This is both an amazing film and also I feel Charlie Kaufman's pinnacle as a screenwriter, almost a goodbye at the end of his career.

Focusing on the movie, it is so well written. There are so many details that could only be displayed in the film format (e.g., the shot late on of a hand on the wheel and the succubus's face as though she is driving) and also as typical of Charlie Kaufman there is the referencing to his own movies and career, including Adaptation (the notion of a "twin" who is living out one's fantasies of success - the guy who "gets the succubus" in the romantic movie within the film,), Eternal Sunshine (the idea of memories but also the shot from above of the car in the snow top-left of screen, like the ice with the crack in it from the Eternal Sunshine… movie poster), Synechdoche (with the "stalker" who is actually the character from the future stalking him throughout the movie). It is fucking fantastic.

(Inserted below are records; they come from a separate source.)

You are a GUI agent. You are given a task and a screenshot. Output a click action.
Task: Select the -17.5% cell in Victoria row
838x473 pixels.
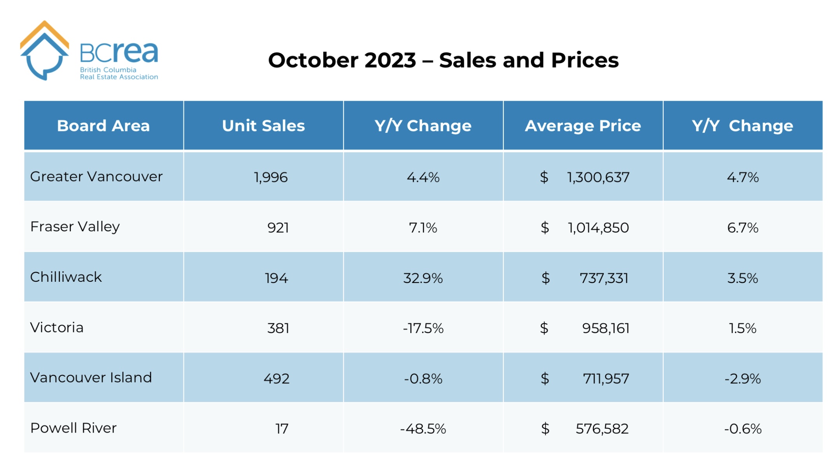(423, 328)
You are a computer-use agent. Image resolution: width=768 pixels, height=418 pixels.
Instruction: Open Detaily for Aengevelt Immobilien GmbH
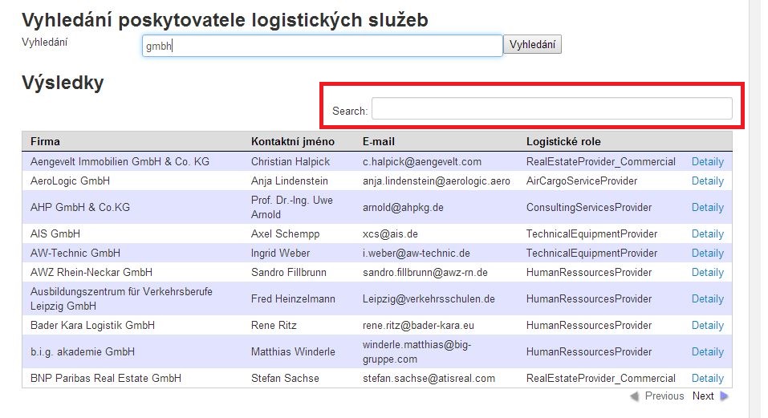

The risk he takes in allowing his characters to read out poems, to recite verbatim a movie review which is relevant to this film as well as the film that the review was about in real life (the character himself is viewing his life back as though it is a movie). At the beginning of the movie Jacob says that his girlfriend is "ideal", which is obviously true in two ways, and then says that he will read out this poem about an idealised succubus and says "It goes like this…" or "I'll read it, it begins like this.." and then she interrupts him and the rest of the movie is the poem about this idealised succubus (i.e., an idealised life, in part) being recited in the form of actions and memories.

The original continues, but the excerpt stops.